Ferritin is an iron-storing protein found in the red blood cells. The ferritin levels in our blood are related to the amount of iron we have stored in our blood. Low levels of ferritin results in iron-deficiency anemia. High levels of ferritin occur when iron levels increase and can result in toxicity or death when elevations are too high. Two-thirds of iron is found in hemoglobin, the oxygen-carrying protein in red blood cells. Men usually have higher levels of ferritin than women.
Food-Related Ferritin Increase
Heme and nonheme are two types of iron in food. Thirty percent of heme iron, is iron found in hemoglobin, and is found only in meat. Our bodies absorb about 2 to10 percent of nonheme iron, or iron not found in hemoglobin, also found in meat and in plant foods. Since heme iron is absorbed better and faster than nonheme iron, people consuming mostly meat in their diet will have a large amount of heme iron in their blood, increasing their ferritin levels.
Abuse of iron supplements and the overconsumption of iron-enriched foods may cause an elevation in iron and ferritin levels. It usually takes two to three weeks for iron levels in hemoglobin to increase. Iron can accumulate in the blood, since little of it is actually excreted from the body. A person must first consider their dietary heme and nonheme iron intake before self-prescribing iron supplements. Iron deficiencies are uncommon in adult men and postmenopausal woman, and they must be careful when using iron supplements. Iron supplements should not be taken by children.

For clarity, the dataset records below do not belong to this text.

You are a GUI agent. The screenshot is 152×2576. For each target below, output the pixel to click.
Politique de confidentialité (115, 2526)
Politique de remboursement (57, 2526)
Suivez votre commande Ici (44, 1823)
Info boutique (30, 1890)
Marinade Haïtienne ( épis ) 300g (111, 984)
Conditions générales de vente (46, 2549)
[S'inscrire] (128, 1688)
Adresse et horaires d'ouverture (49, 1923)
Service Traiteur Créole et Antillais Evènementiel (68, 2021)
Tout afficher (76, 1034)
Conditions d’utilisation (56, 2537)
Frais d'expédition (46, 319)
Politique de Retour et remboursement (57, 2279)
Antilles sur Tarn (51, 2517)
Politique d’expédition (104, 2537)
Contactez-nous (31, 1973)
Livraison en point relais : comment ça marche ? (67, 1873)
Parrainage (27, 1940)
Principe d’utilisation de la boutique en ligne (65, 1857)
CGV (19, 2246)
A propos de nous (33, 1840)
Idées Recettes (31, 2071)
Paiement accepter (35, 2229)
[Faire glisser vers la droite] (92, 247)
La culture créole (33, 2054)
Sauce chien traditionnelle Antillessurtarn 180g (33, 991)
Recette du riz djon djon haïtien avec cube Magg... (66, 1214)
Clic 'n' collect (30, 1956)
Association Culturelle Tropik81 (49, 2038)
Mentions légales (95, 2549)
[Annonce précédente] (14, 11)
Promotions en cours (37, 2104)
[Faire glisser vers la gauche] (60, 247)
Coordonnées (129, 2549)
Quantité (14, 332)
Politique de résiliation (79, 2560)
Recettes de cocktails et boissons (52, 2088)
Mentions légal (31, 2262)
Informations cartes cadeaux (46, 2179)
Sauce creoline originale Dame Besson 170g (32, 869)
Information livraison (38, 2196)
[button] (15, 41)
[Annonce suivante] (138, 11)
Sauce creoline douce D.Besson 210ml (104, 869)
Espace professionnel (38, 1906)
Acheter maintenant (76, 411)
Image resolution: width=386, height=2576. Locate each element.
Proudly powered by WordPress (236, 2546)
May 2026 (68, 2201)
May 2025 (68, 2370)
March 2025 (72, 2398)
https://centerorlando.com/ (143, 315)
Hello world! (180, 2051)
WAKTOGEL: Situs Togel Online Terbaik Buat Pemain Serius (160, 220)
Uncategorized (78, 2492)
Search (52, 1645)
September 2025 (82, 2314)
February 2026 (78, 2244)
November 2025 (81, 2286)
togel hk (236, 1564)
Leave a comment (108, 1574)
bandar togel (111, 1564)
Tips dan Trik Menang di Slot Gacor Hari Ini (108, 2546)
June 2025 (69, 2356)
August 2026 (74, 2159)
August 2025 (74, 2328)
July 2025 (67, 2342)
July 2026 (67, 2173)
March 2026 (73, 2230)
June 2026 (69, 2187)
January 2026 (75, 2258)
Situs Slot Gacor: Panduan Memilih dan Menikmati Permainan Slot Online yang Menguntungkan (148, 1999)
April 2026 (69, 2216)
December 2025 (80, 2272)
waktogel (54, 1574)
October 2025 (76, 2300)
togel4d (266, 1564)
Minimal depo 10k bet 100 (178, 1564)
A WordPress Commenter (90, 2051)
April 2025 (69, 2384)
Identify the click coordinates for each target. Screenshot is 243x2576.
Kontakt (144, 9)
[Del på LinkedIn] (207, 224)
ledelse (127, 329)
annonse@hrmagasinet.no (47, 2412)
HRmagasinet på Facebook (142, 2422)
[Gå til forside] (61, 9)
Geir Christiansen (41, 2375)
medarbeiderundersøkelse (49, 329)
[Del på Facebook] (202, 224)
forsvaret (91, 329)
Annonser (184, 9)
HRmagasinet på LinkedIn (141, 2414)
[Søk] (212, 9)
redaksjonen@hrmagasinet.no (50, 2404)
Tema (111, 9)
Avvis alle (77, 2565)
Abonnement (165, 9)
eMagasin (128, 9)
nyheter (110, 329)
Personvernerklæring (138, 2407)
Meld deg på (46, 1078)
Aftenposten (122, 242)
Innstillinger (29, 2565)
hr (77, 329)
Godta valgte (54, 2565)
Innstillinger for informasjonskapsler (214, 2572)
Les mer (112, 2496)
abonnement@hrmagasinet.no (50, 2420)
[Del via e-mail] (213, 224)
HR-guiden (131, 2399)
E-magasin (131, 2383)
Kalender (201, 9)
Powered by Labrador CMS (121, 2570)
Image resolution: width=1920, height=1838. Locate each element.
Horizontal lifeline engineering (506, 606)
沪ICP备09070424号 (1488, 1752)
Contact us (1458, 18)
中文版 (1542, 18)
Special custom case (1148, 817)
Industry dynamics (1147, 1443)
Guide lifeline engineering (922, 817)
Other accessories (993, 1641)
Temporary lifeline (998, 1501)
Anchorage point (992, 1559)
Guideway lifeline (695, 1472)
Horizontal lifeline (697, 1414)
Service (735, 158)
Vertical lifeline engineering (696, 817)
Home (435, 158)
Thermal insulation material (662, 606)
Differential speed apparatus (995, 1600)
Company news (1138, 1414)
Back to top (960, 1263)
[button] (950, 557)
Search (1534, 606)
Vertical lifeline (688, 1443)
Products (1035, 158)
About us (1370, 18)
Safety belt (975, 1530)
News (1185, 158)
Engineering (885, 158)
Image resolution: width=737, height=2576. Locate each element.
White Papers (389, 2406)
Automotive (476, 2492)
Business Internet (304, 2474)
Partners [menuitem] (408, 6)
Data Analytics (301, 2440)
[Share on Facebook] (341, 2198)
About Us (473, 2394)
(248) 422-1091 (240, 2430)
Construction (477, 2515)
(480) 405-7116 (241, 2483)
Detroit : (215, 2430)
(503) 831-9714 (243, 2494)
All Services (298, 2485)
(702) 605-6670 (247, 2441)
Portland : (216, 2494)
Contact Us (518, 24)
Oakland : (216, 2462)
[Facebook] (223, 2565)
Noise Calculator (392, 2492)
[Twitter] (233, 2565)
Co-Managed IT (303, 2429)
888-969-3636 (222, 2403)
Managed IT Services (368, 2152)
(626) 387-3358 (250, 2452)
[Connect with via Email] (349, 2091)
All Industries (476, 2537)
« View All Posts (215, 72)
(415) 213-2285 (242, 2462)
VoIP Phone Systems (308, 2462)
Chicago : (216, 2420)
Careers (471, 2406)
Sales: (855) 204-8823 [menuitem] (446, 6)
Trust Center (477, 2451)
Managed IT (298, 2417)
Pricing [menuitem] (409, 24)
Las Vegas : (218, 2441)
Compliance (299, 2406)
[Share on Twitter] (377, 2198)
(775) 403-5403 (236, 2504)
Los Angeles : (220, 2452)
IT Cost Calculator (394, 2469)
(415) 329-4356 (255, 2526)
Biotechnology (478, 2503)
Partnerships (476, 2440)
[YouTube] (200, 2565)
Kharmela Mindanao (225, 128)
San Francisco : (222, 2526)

In some patients with thyroid problems, inflammations occur frequently and ferretin levels will rise. This also happens during times or infection and even cancer. Ferritin will rise to counter the normal binding of tissue during instances of infections and inflammation. Iron can also contribute to the oxidation of bad cholesterol, or LDL, changing the cholesterol into one that can cause more damage to coronary arteries. It does this by making cholesterol more sticky, causing artery-clogging plaque that doesn't allow free blood flow.
Genetics and Physical Conditions
Hemochromatosis is a genetic condition where excess amounts of iron can be stored in the heart and liver. Individuals with this condition absorb iron efficiently and quickly, resulting in iron buildup that can cause heart failure and cirrhosis of the liver. Because of this, they are also advised against iron supplementation.
Because of menstruation, premenopausal women have a lower risk of heart disease. After menopause a woman no longer menstruates and iron can accumulate in the blood causing higher risk of coronary disease. Individuals requiring frequent blood transfusions are also at risk of suffering from iron overload and are usually advised against taking iron supplements.